## Aim of the task
Exactly as they appear, output all of the entries.

## The data
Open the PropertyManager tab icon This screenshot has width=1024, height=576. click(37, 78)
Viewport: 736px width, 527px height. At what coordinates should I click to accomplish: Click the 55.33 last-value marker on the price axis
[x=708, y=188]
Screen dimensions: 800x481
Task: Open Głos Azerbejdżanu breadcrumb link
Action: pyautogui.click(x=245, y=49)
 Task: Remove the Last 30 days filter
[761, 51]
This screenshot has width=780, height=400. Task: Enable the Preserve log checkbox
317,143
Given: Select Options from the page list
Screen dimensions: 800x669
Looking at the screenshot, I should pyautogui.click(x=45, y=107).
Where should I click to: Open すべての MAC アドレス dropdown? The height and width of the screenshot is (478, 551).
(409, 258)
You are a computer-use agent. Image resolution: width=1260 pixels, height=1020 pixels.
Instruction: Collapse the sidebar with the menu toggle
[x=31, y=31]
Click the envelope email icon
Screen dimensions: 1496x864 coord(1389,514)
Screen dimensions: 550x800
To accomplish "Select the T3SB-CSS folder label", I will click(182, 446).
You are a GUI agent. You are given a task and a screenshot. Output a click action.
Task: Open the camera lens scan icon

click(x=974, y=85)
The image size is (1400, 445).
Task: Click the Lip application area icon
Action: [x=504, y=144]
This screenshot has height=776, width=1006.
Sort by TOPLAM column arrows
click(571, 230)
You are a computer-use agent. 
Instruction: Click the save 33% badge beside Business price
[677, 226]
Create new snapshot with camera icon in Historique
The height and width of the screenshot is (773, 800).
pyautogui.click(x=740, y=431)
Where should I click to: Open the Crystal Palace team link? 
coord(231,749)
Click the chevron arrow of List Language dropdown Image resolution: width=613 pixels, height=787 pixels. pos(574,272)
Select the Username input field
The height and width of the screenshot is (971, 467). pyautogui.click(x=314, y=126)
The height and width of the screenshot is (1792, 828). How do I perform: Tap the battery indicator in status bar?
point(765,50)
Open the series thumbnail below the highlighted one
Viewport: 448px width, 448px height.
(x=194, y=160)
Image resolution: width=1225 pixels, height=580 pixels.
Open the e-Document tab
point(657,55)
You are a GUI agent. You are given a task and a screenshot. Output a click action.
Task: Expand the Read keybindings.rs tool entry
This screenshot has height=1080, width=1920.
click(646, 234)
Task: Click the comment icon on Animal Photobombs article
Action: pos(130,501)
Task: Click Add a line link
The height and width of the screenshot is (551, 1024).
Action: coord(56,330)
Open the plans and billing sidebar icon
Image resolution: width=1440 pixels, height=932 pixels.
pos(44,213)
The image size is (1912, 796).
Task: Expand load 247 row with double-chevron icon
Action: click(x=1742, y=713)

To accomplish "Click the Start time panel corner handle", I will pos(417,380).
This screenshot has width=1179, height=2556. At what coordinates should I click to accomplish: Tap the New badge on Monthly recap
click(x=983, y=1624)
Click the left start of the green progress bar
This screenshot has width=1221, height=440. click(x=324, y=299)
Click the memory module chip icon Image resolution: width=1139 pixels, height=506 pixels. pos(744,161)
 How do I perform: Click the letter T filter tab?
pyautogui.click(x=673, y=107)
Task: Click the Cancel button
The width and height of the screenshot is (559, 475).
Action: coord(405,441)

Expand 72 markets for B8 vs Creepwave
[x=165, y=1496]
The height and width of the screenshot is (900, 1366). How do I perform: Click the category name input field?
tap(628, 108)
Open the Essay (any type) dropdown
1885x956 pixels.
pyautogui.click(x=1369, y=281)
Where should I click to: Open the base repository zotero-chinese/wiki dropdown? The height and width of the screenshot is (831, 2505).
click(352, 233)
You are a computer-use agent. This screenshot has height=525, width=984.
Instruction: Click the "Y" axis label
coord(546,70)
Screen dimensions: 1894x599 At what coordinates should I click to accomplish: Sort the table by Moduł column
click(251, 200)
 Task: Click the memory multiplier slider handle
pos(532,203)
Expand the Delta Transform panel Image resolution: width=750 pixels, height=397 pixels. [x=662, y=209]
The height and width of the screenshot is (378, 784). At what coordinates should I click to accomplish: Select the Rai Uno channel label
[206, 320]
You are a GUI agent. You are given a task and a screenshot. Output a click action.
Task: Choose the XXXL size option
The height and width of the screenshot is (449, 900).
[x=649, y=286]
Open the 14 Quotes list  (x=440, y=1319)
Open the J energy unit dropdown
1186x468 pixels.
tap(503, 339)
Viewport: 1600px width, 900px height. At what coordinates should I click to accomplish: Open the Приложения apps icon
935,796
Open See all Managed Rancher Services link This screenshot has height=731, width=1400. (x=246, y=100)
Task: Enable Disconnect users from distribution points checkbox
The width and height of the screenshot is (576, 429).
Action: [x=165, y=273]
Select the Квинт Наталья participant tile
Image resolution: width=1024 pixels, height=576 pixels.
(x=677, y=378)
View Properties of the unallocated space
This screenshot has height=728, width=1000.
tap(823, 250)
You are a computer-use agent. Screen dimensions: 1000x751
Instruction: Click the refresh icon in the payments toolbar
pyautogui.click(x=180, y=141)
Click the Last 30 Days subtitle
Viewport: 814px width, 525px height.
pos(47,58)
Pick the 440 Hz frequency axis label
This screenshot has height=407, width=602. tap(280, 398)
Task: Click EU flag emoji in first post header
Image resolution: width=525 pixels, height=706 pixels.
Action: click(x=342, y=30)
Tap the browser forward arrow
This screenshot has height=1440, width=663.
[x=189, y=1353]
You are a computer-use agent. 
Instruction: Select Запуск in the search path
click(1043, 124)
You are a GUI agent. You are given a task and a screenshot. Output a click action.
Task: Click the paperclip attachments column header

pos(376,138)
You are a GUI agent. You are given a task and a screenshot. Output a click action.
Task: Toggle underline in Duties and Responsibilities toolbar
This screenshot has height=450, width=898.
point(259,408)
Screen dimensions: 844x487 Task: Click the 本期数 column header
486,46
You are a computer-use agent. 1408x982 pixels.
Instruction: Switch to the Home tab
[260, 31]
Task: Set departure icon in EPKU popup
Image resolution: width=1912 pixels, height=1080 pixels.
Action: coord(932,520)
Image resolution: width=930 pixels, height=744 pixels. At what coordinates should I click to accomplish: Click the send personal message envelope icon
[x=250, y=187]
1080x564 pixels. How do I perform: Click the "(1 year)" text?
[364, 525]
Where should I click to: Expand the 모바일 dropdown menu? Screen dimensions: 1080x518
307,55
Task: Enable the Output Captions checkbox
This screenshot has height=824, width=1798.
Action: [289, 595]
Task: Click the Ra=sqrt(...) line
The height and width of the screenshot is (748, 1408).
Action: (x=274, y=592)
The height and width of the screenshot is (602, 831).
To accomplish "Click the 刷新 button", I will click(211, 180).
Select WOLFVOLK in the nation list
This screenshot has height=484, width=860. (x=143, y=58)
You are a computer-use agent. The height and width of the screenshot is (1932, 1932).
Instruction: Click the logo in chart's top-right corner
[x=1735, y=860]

## Solved problem
Open the PropertyManager tab icon This screenshot has width=1024, height=576. click(37, 78)
Viewport: 736px width, 527px height. At what coordinates should I click to accomplish: Click the 55.33 last-value marker on the price axis
[x=708, y=188]
Screen dimensions: 800x481
Task: Open Głos Azerbejdżanu breadcrumb link
Action: pyautogui.click(x=245, y=49)
 Task: Remove the Last 30 days filter
[761, 51]
This screenshot has width=780, height=400. Task: Enable the Preserve log checkbox
317,143
Given: Select Options from the page list
Screen dimensions: 800x669
Looking at the screenshot, I should pyautogui.click(x=45, y=107).
Where should I click to: Open すべての MAC アドレス dropdown? The height and width of the screenshot is (478, 551).
(409, 258)
You are a computer-use agent. Image resolution: width=1260 pixels, height=1020 pixels.
Instruction: Collapse the sidebar with the menu toggle
[x=31, y=31]
Click the envelope email icon
Screen dimensions: 1496x864 coord(1389,514)
Screen dimensions: 550x800
To accomplish "Select the T3SB-CSS folder label", I will click(182, 446).
You are a GUI agent. You are given a task and a screenshot. Output a click action.
Task: Open the camera lens scan icon

click(x=974, y=85)
The image size is (1400, 445).
Task: Click the Lip application area icon
Action: [x=504, y=144]
This screenshot has height=776, width=1006.
Sort by TOPLAM column arrows
click(571, 230)
You are a computer-use agent. 
Instruction: Click the save 33% badge beside Business price
[677, 226]
Create new snapshot with camera icon in Historique
The height and width of the screenshot is (773, 800).
pyautogui.click(x=740, y=431)
Where should I click to: Open the Crystal Palace team link? 
coord(231,749)
Click the chevron arrow of List Language dropdown Image resolution: width=613 pixels, height=787 pixels. pos(574,272)
Select the Username input field
The height and width of the screenshot is (971, 467). pyautogui.click(x=314, y=126)
The height and width of the screenshot is (1792, 828). How do I perform: Tap the battery indicator in status bar?
point(765,50)
Open the series thumbnail below the highlighted one
Viewport: 448px width, 448px height.
(x=194, y=160)
Image resolution: width=1225 pixels, height=580 pixels.
Open the e-Document tab
point(657,55)
You are a GUI agent. You are given a task and a screenshot. Output a click action.
Task: Expand the Read keybindings.rs tool entry
This screenshot has height=1080, width=1920.
click(646, 234)
Task: Click the comment icon on Animal Photobombs article
Action: pos(130,501)
Task: Click Add a line link
The height and width of the screenshot is (551, 1024).
Action: coord(56,330)
Open the plans and billing sidebar icon
Image resolution: width=1440 pixels, height=932 pixels.
pos(44,213)
The image size is (1912, 796).
Task: Expand load 247 row with double-chevron icon
Action: click(x=1742, y=713)

To accomplish "Click the Start time panel corner handle", I will pos(417,380).
This screenshot has width=1179, height=2556. At what coordinates should I click to accomplish: Tap the New badge on Monthly recap
click(x=983, y=1624)
Click the left start of the green progress bar
This screenshot has width=1221, height=440. click(x=324, y=299)
Click the memory module chip icon Image resolution: width=1139 pixels, height=506 pixels. pos(744,161)
 How do I perform: Click the letter T filter tab?
pyautogui.click(x=673, y=107)
Task: Click the Cancel button
The width and height of the screenshot is (559, 475).
Action: coord(405,441)

Expand 72 markets for B8 vs Creepwave
[x=165, y=1496]
The height and width of the screenshot is (900, 1366). How do I perform: Click the category name input field?
tap(628, 108)
Open the Essay (any type) dropdown
1885x956 pixels.
pyautogui.click(x=1369, y=281)
Where should I click to: Open the base repository zotero-chinese/wiki dropdown? The height and width of the screenshot is (831, 2505).
click(352, 233)
You are a computer-use agent. This screenshot has height=525, width=984.
Instruction: Click the "Y" axis label
coord(546,70)
Screen dimensions: 1894x599 At what coordinates should I click to accomplish: Sort the table by Moduł column
click(251, 200)
 Task: Click the memory multiplier slider handle
pos(532,203)
Expand the Delta Transform panel Image resolution: width=750 pixels, height=397 pixels. [x=662, y=209]
The height and width of the screenshot is (378, 784). At what coordinates should I click to accomplish: Select the Rai Uno channel label
[206, 320]
You are a GUI agent. You are given a task and a screenshot. Output a click action.
Task: Choose the XXXL size option
The height and width of the screenshot is (449, 900).
[x=649, y=286]
Open the 14 Quotes list  (x=440, y=1319)
Open the J energy unit dropdown
1186x468 pixels.
tap(503, 339)
Viewport: 1600px width, 900px height. At what coordinates should I click to accomplish: Open the Приложения apps icon
935,796
Open See all Managed Rancher Services link This screenshot has height=731, width=1400. (x=246, y=100)
Task: Enable Disconnect users from distribution points checkbox
The width and height of the screenshot is (576, 429).
Action: [x=165, y=273]
Select the Квинт Наталья participant tile
Image resolution: width=1024 pixels, height=576 pixels.
(x=677, y=378)
View Properties of the unallocated space
This screenshot has height=728, width=1000.
tap(823, 250)
You are a computer-use agent. Screen dimensions: 1000x751
Instruction: Click the refresh icon in the payments toolbar
pyautogui.click(x=180, y=141)
Click the Last 30 Days subtitle
Viewport: 814px width, 525px height.
pos(47,58)
Pick the 440 Hz frequency axis label
This screenshot has height=407, width=602. tap(280, 398)
Task: Click EU flag emoji in first post header
Image resolution: width=525 pixels, height=706 pixels.
Action: click(x=342, y=30)
Tap the browser forward arrow
This screenshot has height=1440, width=663.
[x=189, y=1353]
You are a computer-use agent. 
Instruction: Select Запуск in the search path
click(1043, 124)
You are a GUI agent. You are given a task and a screenshot. Output a click action.
Task: Click the paperclip attachments column header

pos(376,138)
You are a GUI agent. You are given a task and a screenshot. Output a click action.
Task: Toggle underline in Duties and Responsibilities toolbar
This screenshot has height=450, width=898.
point(259,408)
Screen dimensions: 844x487 Task: Click the 本期数 column header
486,46
You are a computer-use agent. 1408x982 pixels.
Instruction: Switch to the Home tab
[260, 31]
Task: Set departure icon in EPKU popup
Image resolution: width=1912 pixels, height=1080 pixels.
Action: coord(932,520)
Image resolution: width=930 pixels, height=744 pixels. At what coordinates should I click to accomplish: Click the send personal message envelope icon
[x=250, y=187]
1080x564 pixels. How do I perform: Click the "(1 year)" text?
[364, 525]
Where should I click to: Expand the 모바일 dropdown menu? Screen dimensions: 1080x518
307,55
Task: Enable the Output Captions checkbox
This screenshot has height=824, width=1798.
Action: [289, 595]
Task: Click the Ra=sqrt(...) line
The height and width of the screenshot is (748, 1408).
Action: (x=274, y=592)
The height and width of the screenshot is (602, 831).
To accomplish "Click the 刷新 button", I will click(211, 180).
Select WOLFVOLK in the nation list
This screenshot has height=484, width=860. (x=143, y=58)
You are a computer-use agent. The height and width of the screenshot is (1932, 1932).
Instruction: Click the logo in chart's top-right corner
[x=1735, y=860]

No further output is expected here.